Probably the most interesting system has been the development and Food and Drug Administration approval of a commercial device: the Sedasys® (Johnson & Johnson, Los Angeles, California, USA). Sedasys® received premarket approval in 2013. This device designed for non-anesthesiologist use, to facilitate the intravenous administration of 1 % propofol [56] for intravenous sedation of adult ASA physical status I or II patients undergoing colonoscopy and esophagogastroduodenoscopy. The device continually monitors and records patient’s vital signs, including oxygen saturation, respiratory rate, heart rate, noninvasive blood pressure, end-tidal carbon dioxide and patient responsiveness. The controller can automatically increase oxygen delivery when oxygen desaturation is detected, and can decrease or stop propofol administration when the controller detects signs of oversedation (oxygen desaturation, low respiratory rate/apnea or unresponsiveness to auditory prompts). However, while the user (healthcare provider) can set the system to provide additional propofol, the system itself cannot initiate an increase in infusion rate or any additional dosing of propofol at any time. An initial evaluation of this device was performed in 48 patients in America and Belgium and the study demonstrated the proof of the concept [57]. In a randomized controlled multicenter study including 1000 patients the controller was compared to a control group [3]. After a bolus of fentanyl, the propofol was administered continuously until minimal to moderate sedation was achieved, and then the controller was started. The Sedasys® decreases the occurrence of desaturation as compared to manually administered sedation with midazolam and meperidine or fentanyl for moderate sedation for routine colonoscopy and is associated with faster recovery from sedation [3]. The Sedasys® enabled effective and safe propofol administration by non-anesthesia professionals. Those using this device are required to first undergo full training to manage the potential adverse cardiopulmonary events related to propofol. Also, an anesthesiologist must always be immediately available for clinical assistance. However, Johnson & Johnson has stopped selling the device in March 2016 related to unexpectedly slow sales and company-wide-cost-cutting (there were no safety concerns).

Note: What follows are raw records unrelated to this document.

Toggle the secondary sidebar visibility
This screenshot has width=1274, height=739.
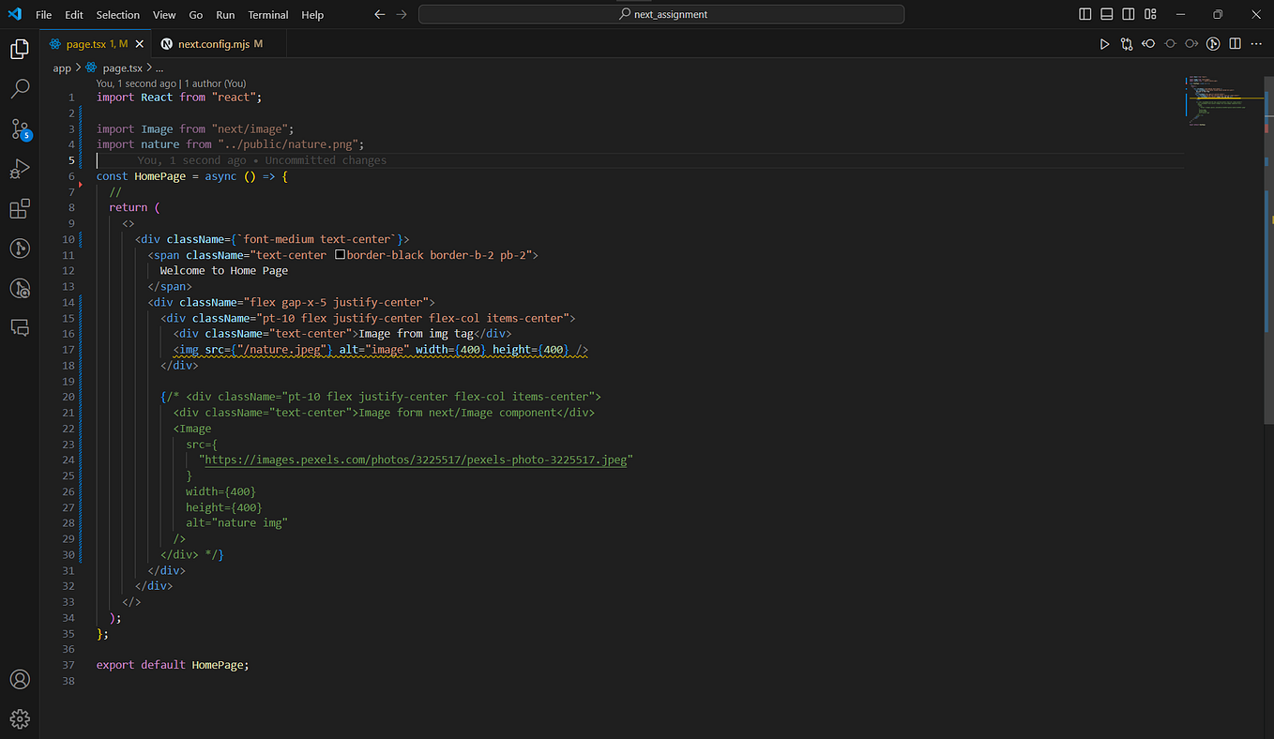[x=1129, y=14]
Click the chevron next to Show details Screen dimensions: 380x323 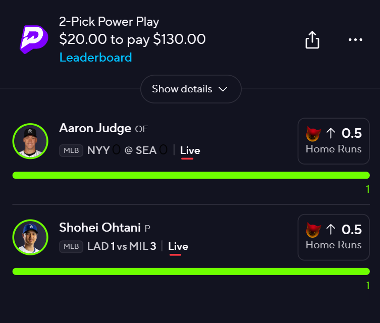tap(223, 89)
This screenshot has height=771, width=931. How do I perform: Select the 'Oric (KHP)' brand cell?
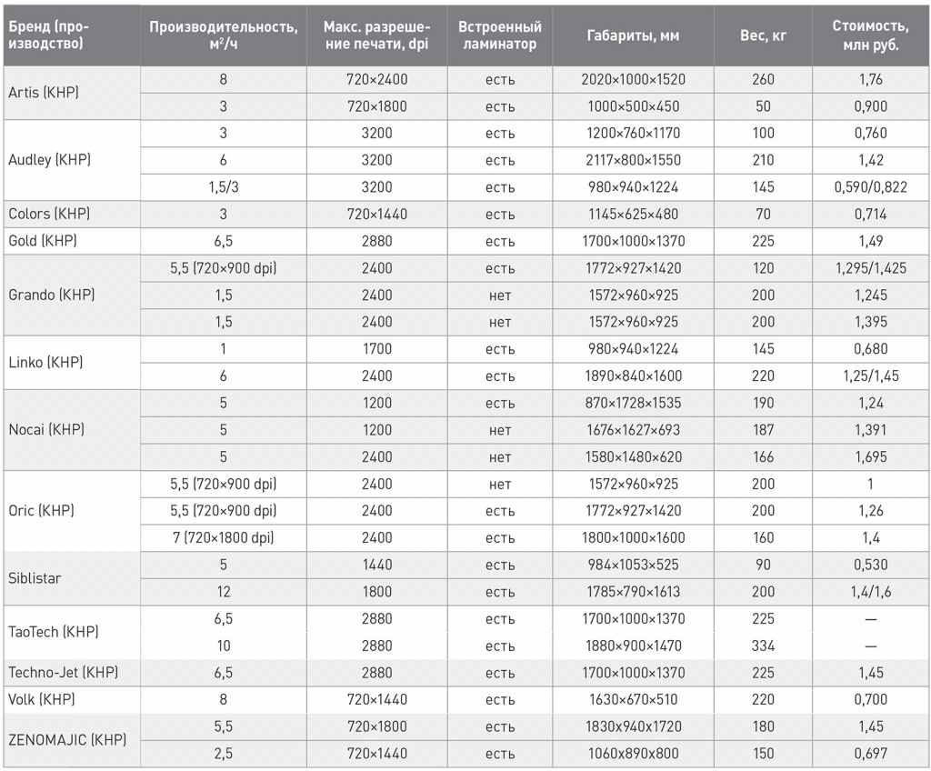click(x=71, y=510)
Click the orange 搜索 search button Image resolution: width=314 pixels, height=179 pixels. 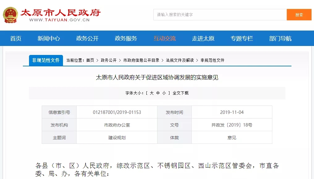point(299,15)
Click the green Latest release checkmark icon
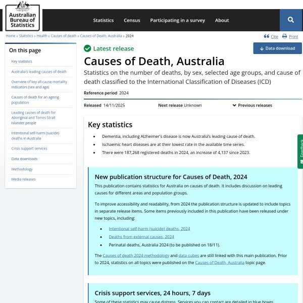Screen dimensions: 303x303 (87, 48)
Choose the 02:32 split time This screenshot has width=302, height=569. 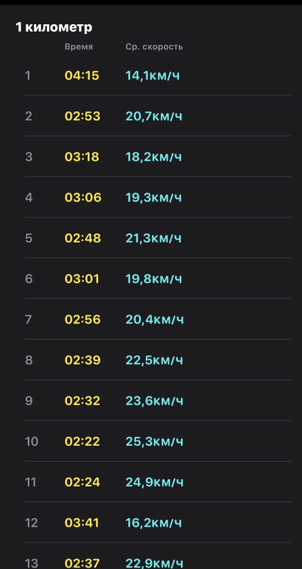pos(82,401)
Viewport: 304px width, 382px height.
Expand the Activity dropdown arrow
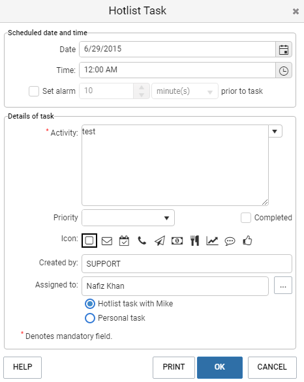pos(275,131)
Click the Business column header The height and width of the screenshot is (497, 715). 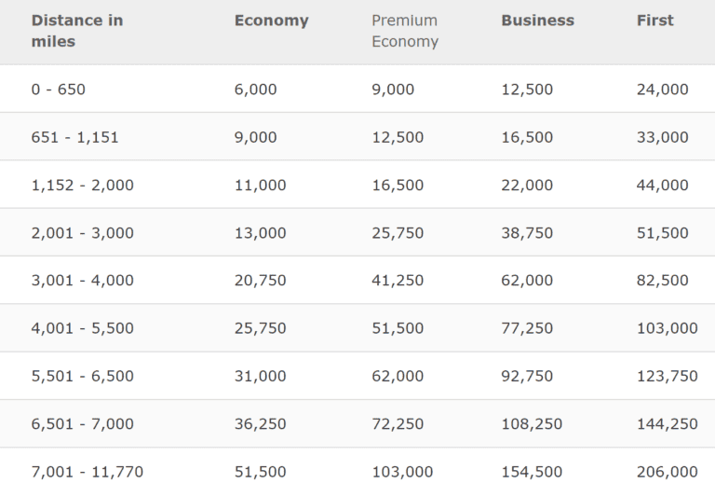point(537,21)
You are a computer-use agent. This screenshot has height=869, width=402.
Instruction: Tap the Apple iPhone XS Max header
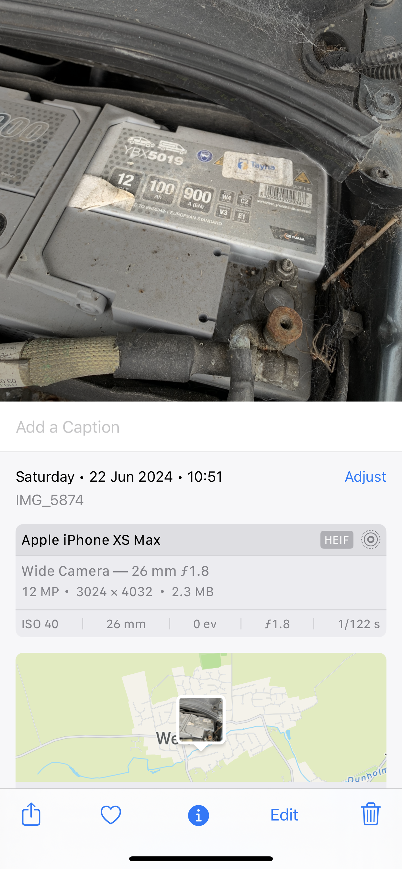[201, 540]
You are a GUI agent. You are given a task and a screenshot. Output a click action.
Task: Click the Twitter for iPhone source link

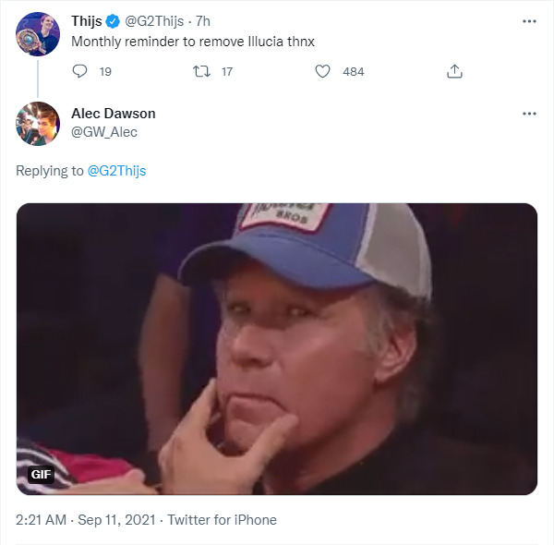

Application for Intensive Care Units


Sedation is an integral part of patient therapy in the intensive care unit (ICU). Mechanically ventilated patients require sedation to improve comfort, to prevent metabolic imbalance, psychological stress or post-traumatic disorders, to decrease pain in the postoperative period or during nursing procedure [58, 59]. Inadequate sedation is related to specific morbidities such as nosocomial pneumonia and withdrawal syndrome, and it also prolongs mechanical ventilation and ICU length of stay [6062]. The amount of sedation required by instable ICU patients is related to the underlying illness and co-morbidities. It changes over time and there is a high variability of PD response to the drugs. ICU physicians and nurses have many specific responsibilities and the time allocated to sedation titration is still limited and as opposed to the operating room, there is not a dedicated anesthesiologist for administration of sedative agents. Thus, closed-loop or automated sedation has the potential to improve patient care by continuously adjusting the dosage of sedative agents to the minimum required for efficacy, thereby potentially avoiding side effects associated with overdosage. Moreover, appropriate sedation also prevents drug accumulation which facilitates neurological assessment.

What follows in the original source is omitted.